• _TASK GOAL_:
Output the stretch of the records from the line containing "Describe the element" through the line containing "The width and" as a Markdown table with the columns Row and Line, skipping blank lines and omitting the pictures.

══ DATA FOR THE TASK

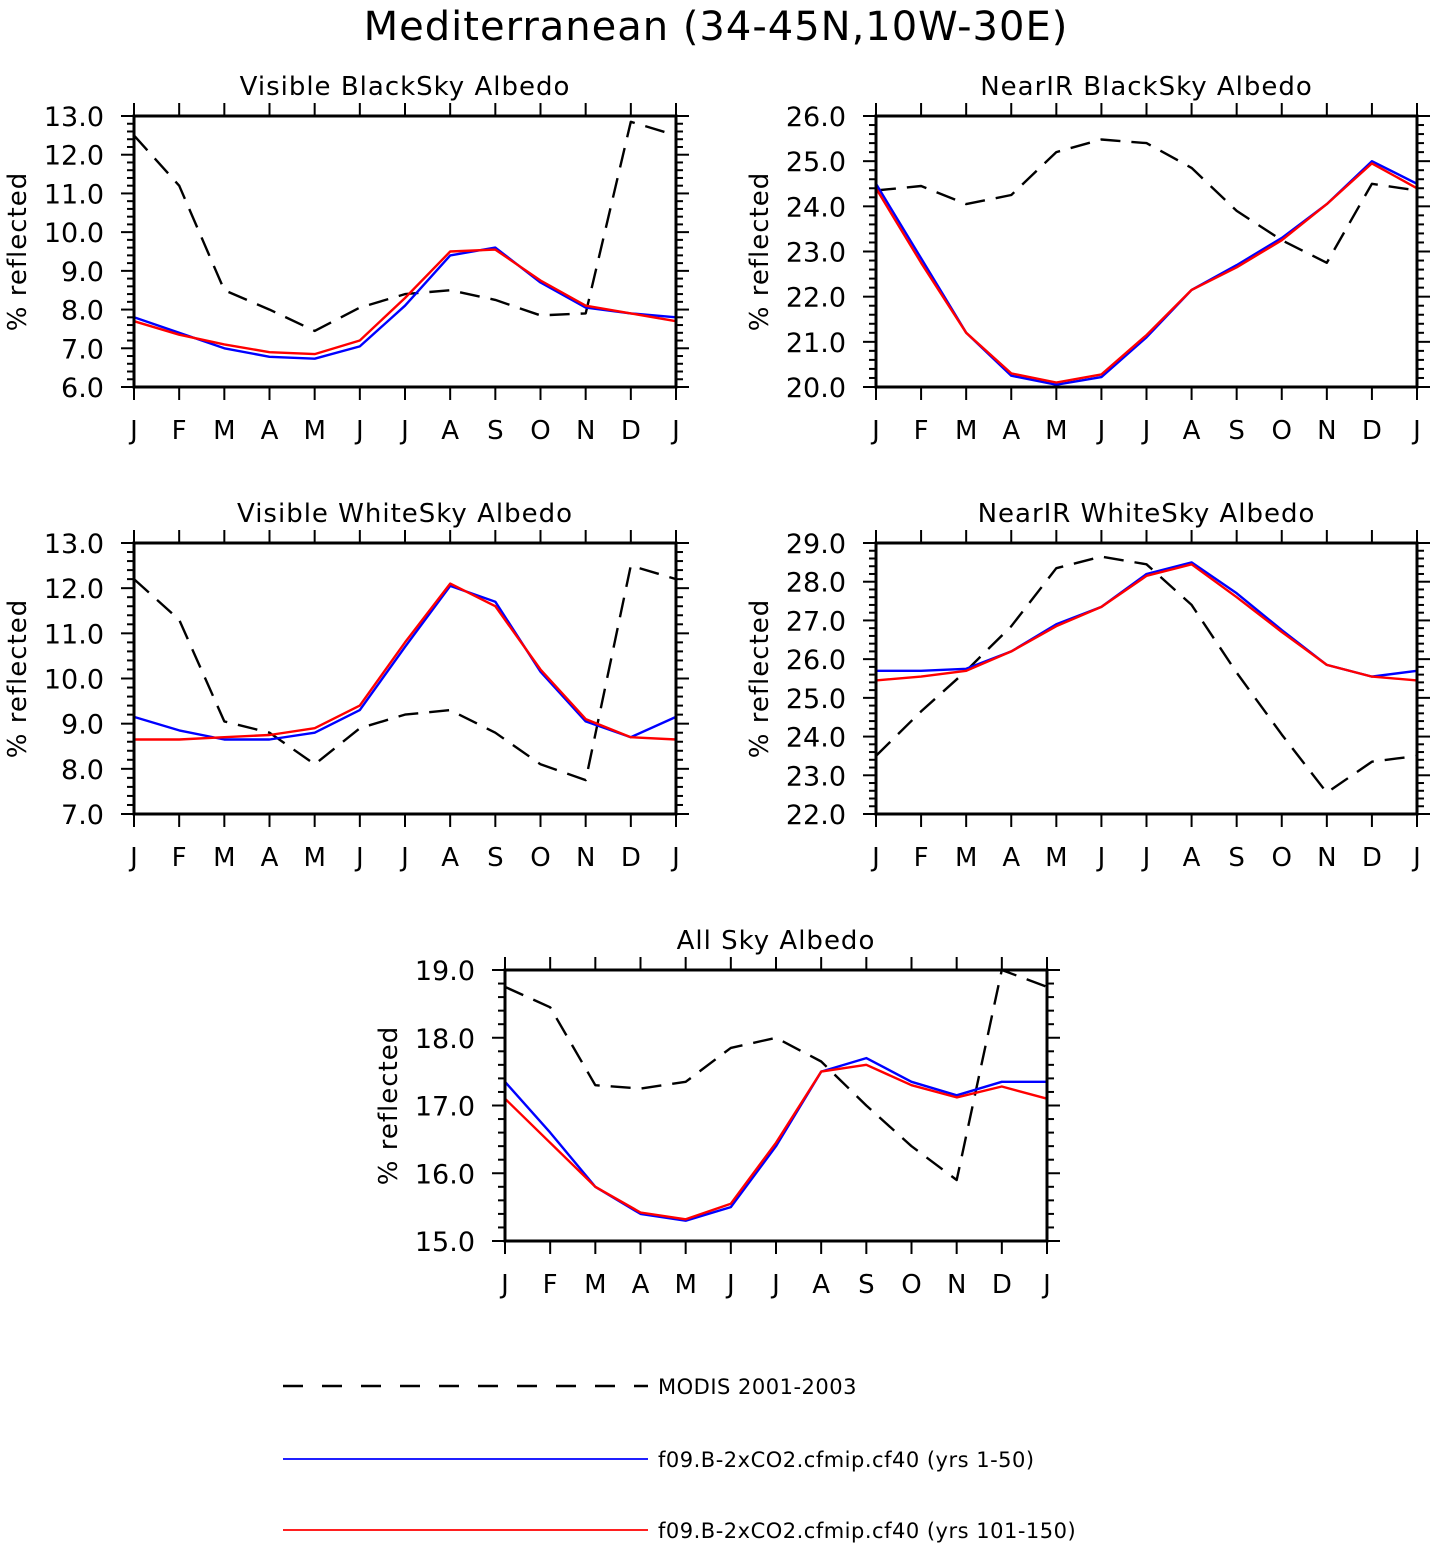  I want to click on y-tick-label: 13.0, so click(74, 544).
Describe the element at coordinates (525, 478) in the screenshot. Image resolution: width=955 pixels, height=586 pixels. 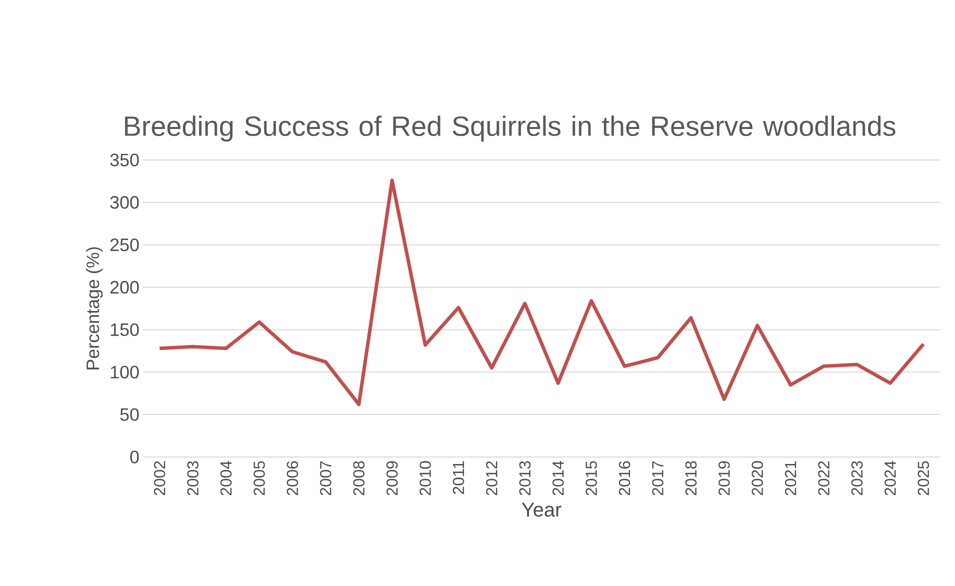
I see `x-tick-label: 2013` at that location.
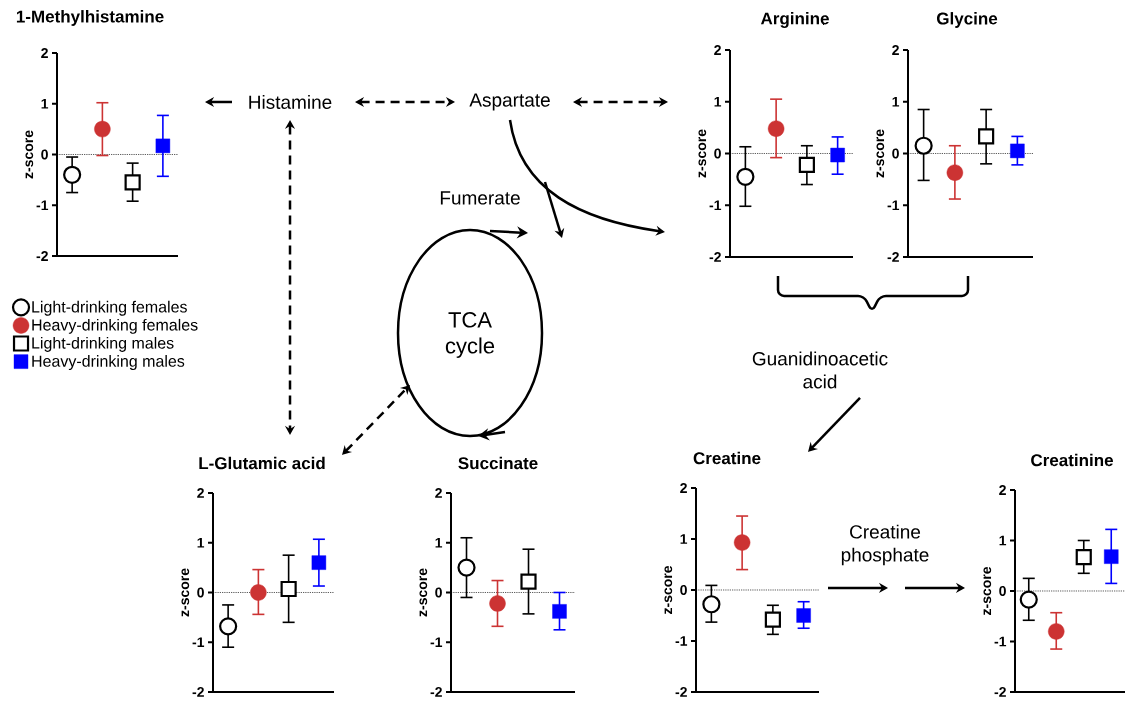 The width and height of the screenshot is (1132, 701). I want to click on text: TCA cycle, so click(470, 335).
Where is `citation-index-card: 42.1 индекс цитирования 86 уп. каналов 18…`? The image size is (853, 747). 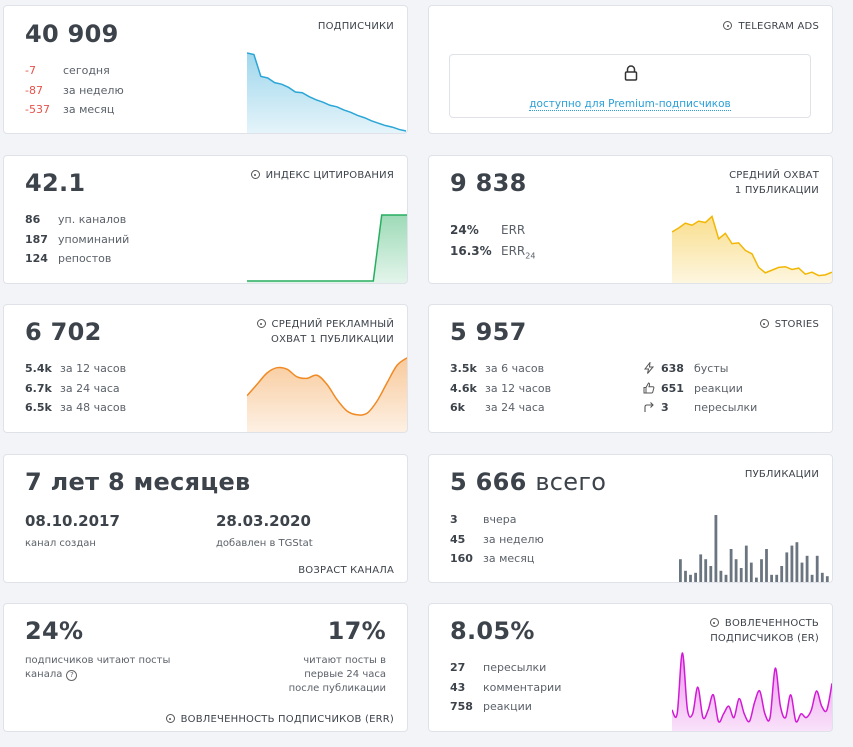 citation-index-card: 42.1 индекс цитирования 86 уп. каналов 18… is located at coordinates (206, 220).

════

• _RESULT FOR THIS EXERCISE_:
| Row | Line |
|---|---|
| 1 | Describe the element at coordinates (525, 478) in the screenshot. Image resolution: width=955 pixels, height=586 pixels.  |
| 2 | I see `x-tick-label: 2013` at that location. |
| 3 |  The width and height of the screenshot is (1132, 701). I want to click on text: TCA cycle, so click(470, 335). |